Degradation behaviors of stents

Based on the evolution of morphologies and compression properties of stents during degradation, there are somewhat differences from that of wires in static immersion. Firstly, there is a large deformation at both ends of the stent because of the winding of wire in the knitting process, causing an amount of residual stress. Secondly, the wire between three interlacing points making up the braided structure is subjected to a force similar to the three-point bending, as shown in Fig. 2a. And thirdly, for stents without PCL coating, the local corrosion at intersections is not negligible. Yan et al. [32] evaluated the extruded AZ31B plate with fluorinated treatment in SBF, and demonstrated that no deposition could be found on the surface of the sample until to the 7 days. Therefore, under the influence of the above factors, fluorinated Mg stents can remain almost complete structure for 3 days’ immersion, while the radial compression force has a little decline. As the corrosion progressing, the chemical transformation layer is gradually destroyed and the stent is disintegrated as the binding force between wires disappearing. Regarding stents with PCL coating, besides the structural factors, the role of PCL film hindering the interaction of the substrate with the solution is also the main factor for the degradation of stents. Cai et al. [20] evaluated the effect of surface modification on interfacial bonding by single wire pull-out experiments and found a higher bonding force leads to higher bending strength in wires/PLA composites. It is also reported the bonding force between PCL and MgF2 is better than that between PCL and Mg substrate [33]. Thus, the degradation of stents with PCL coating is divided into two stages. First, the aqueous solution penetrates the PCL coating into the interface and begins to react with MgF2 coating and substrate, resulting in the decrease of interface adhesion and appearance of slight pitting, which is consistence with the increase of the hydrogen evolution result and the decline of properties in the first 15 days. And then, when the generation rate of hydrogen is more than the volume loss of substrate, the PCL coating will be broken under the internal stress, causing the increase of degradation rate [34, 35]. The radial compression force is obviously decreased from 15 to 20 days.

Overall, we conducted a primary exploration on Mg biliary stent braided with a monofilament, and presented the stents with good compression force and corrosion resistance.
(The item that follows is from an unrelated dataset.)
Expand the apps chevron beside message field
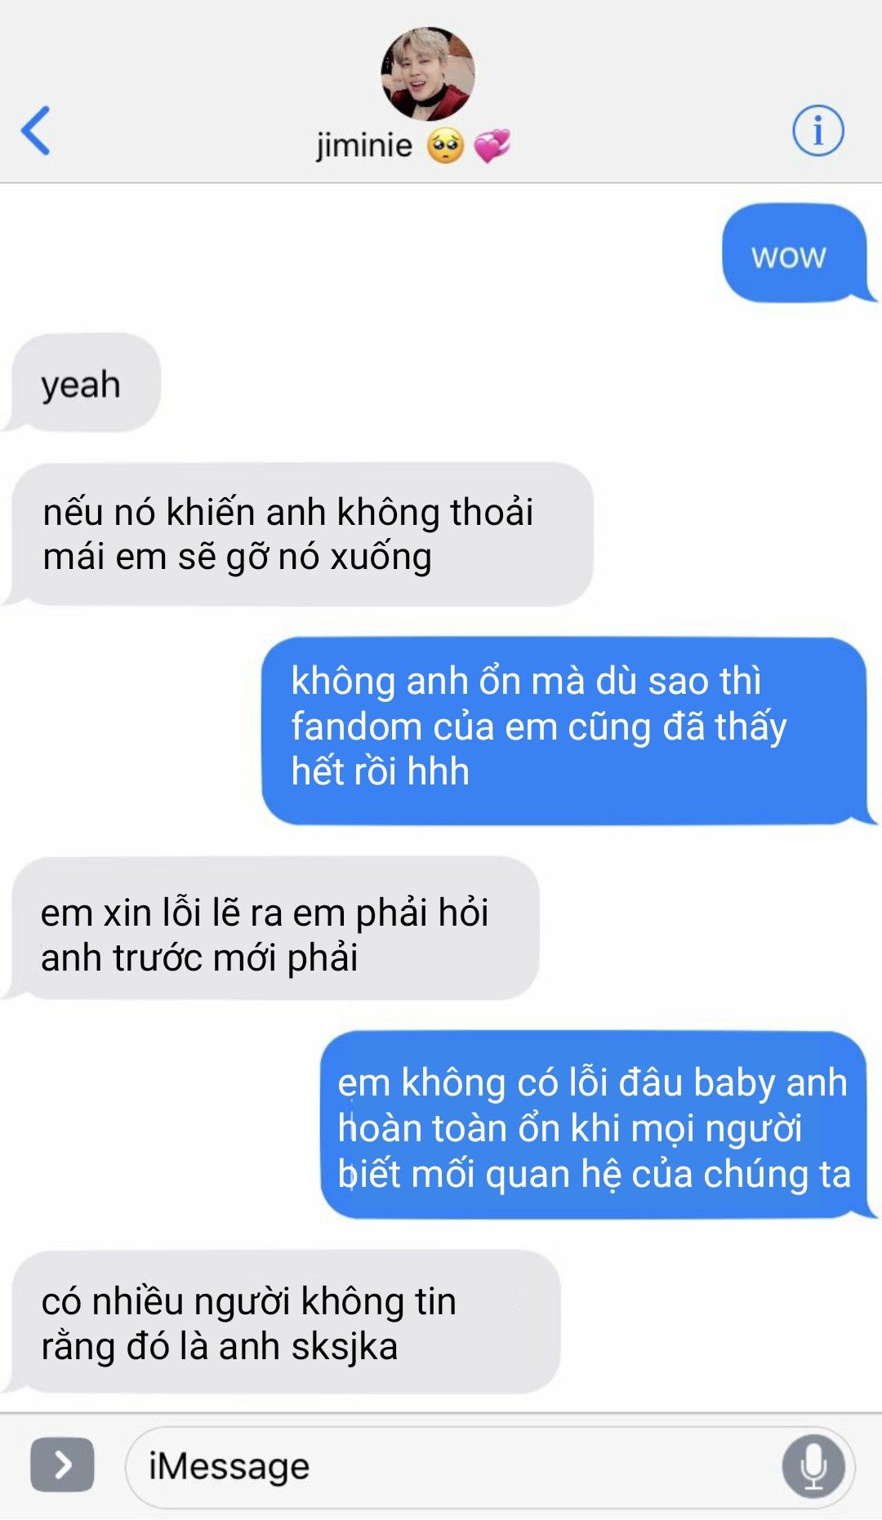This screenshot has width=882, height=1520. pos(62,1465)
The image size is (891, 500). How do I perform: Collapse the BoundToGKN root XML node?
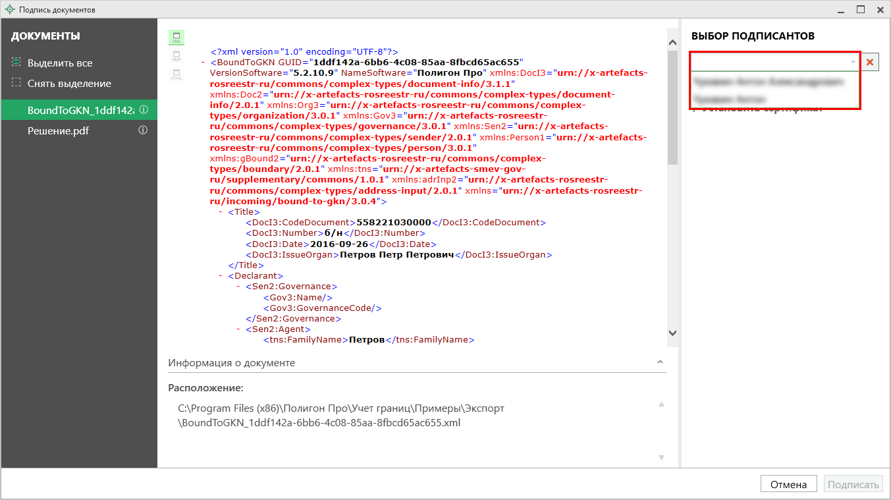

These biodegradable Mg stents might provide better options for healing benign CBD obstruction, and the corresponding work would be proceeded in further.

Conclusion

In this study, biodegradable Mg-based stents with and without PCL coating are successfully prepared by one magnesium monofilament for benign CBD obstruction. By comparing the compression force between other stents reported in literature, these stents can meet the clinical requirements of radial compression force, especially during the degradation process. Additionally, the compression force increases with the increase of monofilament diameter and braided-pin number, but the recovery capability decreased slightly. Based on the evolution of stents macroscopic morphologies versus immersion time, the degradation occurred at the ends stents preferentially for all stents, but for stents without PCL coating, the intersections of wire-mesh were also the area easily corroded. This work could provide a scientific basis for the fabrication of this kind of Mg stent to gain appropriate degradation time and support.